The light meter works well enough, but synching the meter to Nikkor lenses again demonstrates the quirkiness of this camera. Nikon’s designers couldn’t figure out a way to automatically synch the aperture setting on the lens to the body of the FT. As a result, it becomes necessary to manually synchronize the lens with the body every time a lens is mounted. This is accomplished by first setting the lens’ maximum aperture against the film speed scale on the camera’s shutter ring. Next, the meter coupling pin must be rotated to the far right, and the lens’ aperture must be set to ƒ/5.6. This aligns the lens with the camera’s meter coupling shoe. Once mounted, the lens’ aperture must be reset by scrolling from maximum to minimum aperture. Here again the camera’s design bumbles between the photo and the photographer. The whole process can be incredibly finicky and inconvenient, especially when compared with some of the FT’s contemporaries. Nikon fans claim that this strange procedure isn’t so much a design flaw, but more a reflection on the limits of 1960’s technology. Then again, if other manufacturers managed to devise solutions, why didn’t Nikon?

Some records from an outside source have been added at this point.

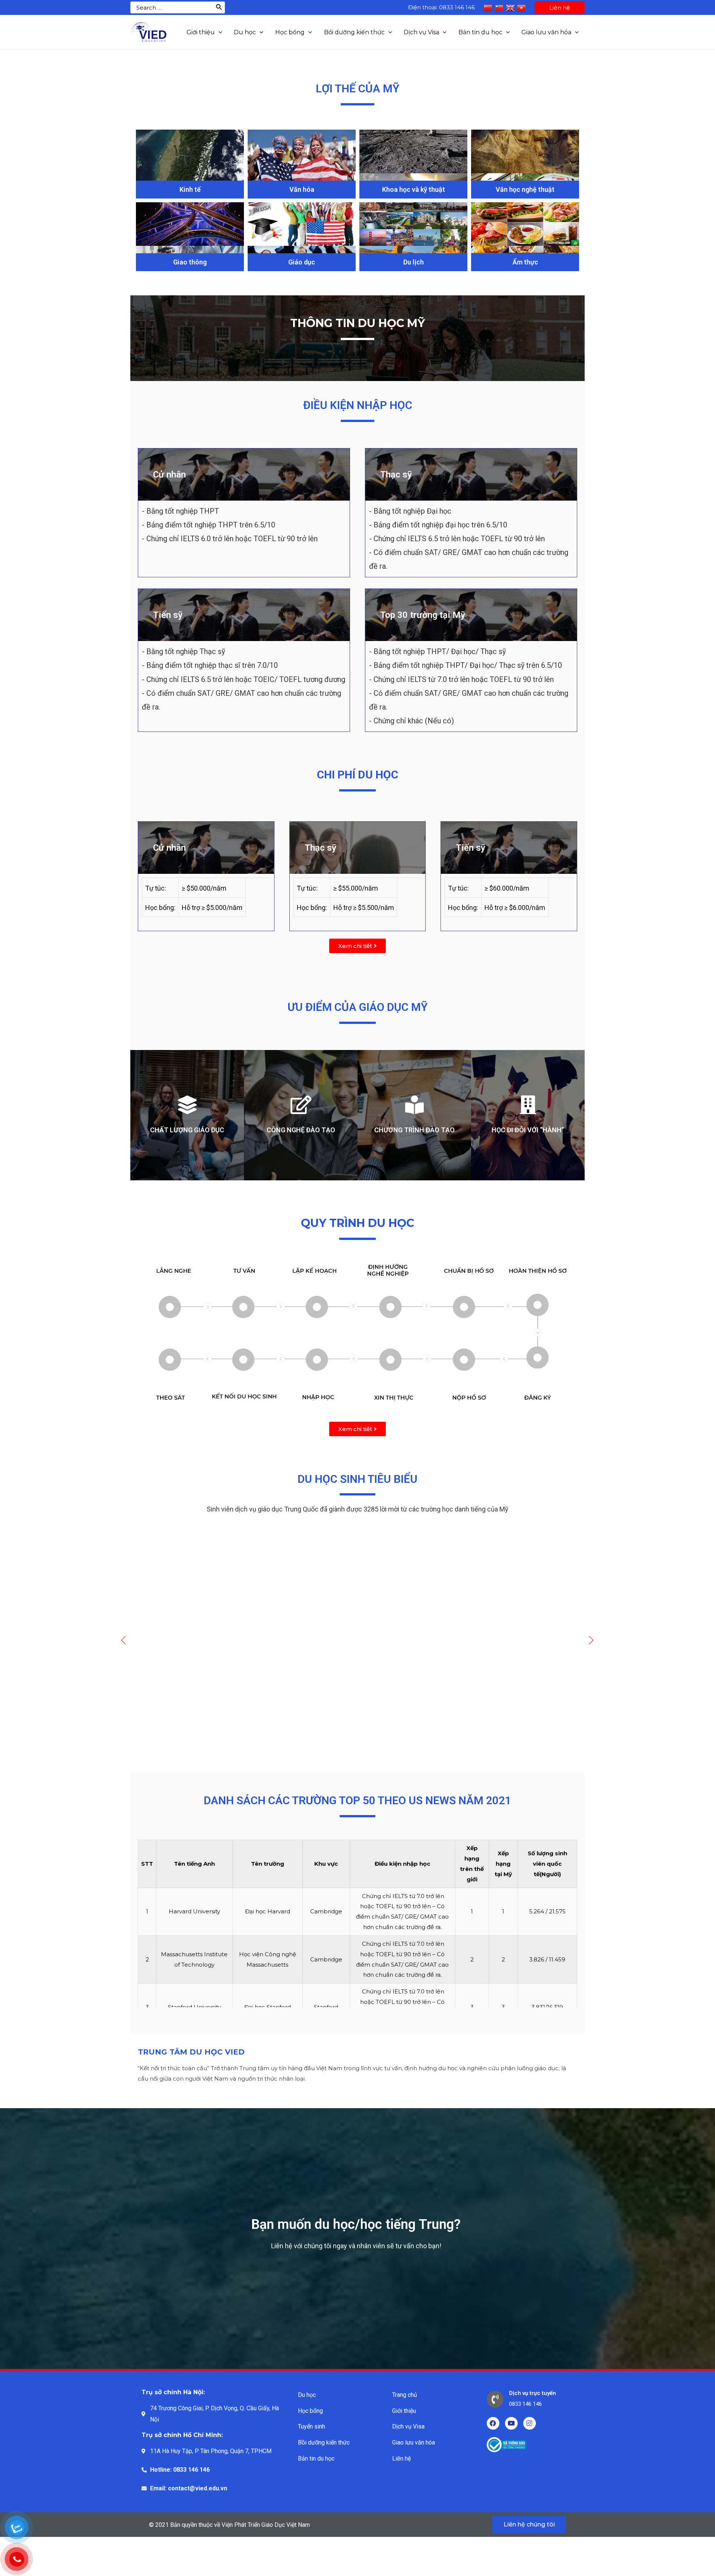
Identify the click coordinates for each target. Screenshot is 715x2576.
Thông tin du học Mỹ (357, 323)
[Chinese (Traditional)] (499, 7)
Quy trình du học (357, 1223)
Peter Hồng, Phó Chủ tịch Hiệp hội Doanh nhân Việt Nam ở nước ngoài (193, 1683)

The viewfinder is nothing special, though it’s important to remember this is not a professional level SLR. Still, more informative viewfinders are always welcome. The exposure needle display is incredibly small, often being topped or bottomed out as the user dials in the proper exposure. After the exposure needle, all that’s visible is the selected shutter speed, necessitating continuous raising and lowering of the camera from ones eye to check aperture and make adjustments. Focusing can be difficult, as the machine lacks the popular split rangefinder area, but this can again be forgiven as the machine was never intended to be the best SLR in the Nikon range. A depth of field preview button is included, and placed intelligently to slight left of the shutter release button. Nice.
Availability of lenses is superb, with the FT accepting all Nikon F bayonet mount lenses equipped with a meter coupler, dubbed “rabbit ears” among collectors. With excellent examples being very affordable, and an extensive collection of higher range lenses for those willing to pay, the FT can satisfy the optical needs of any photophile. Additionally notable is the inclusion of a mirror lock-up lever, allowing the FT to be fitted with specialty lenses and specialized optical viewfinders. Indeed, the wealth of options around Nikon’s F mount can be so great that it’s very easy to become overwhelmed. While daunting, this is something of a nice problem to have.
It’s true that the Nikkormat FT’s previously mentioned issues will hamper the photographer. Early operation will be filled with moments of pause, frustration, and double-checking of settings, lever, and dials. Some will find the early going untenable, but those who stick with it will be rewarded with a truly wonderful relationship. As familiarity grows, the process becomes more fluid, and eventually one shapes their habits to fit the camera. The mechanical precision and technical capability of the FT is instantly appreciated, and as the user builds a rapport with the machine, its little annoyances and quirks seem to morph into charming and accepted eccentricities. In spite of its shortcomings, the Nikkormat FT truly deserves its place amongst the ranks of the most sought-after and respected vintage SLRs.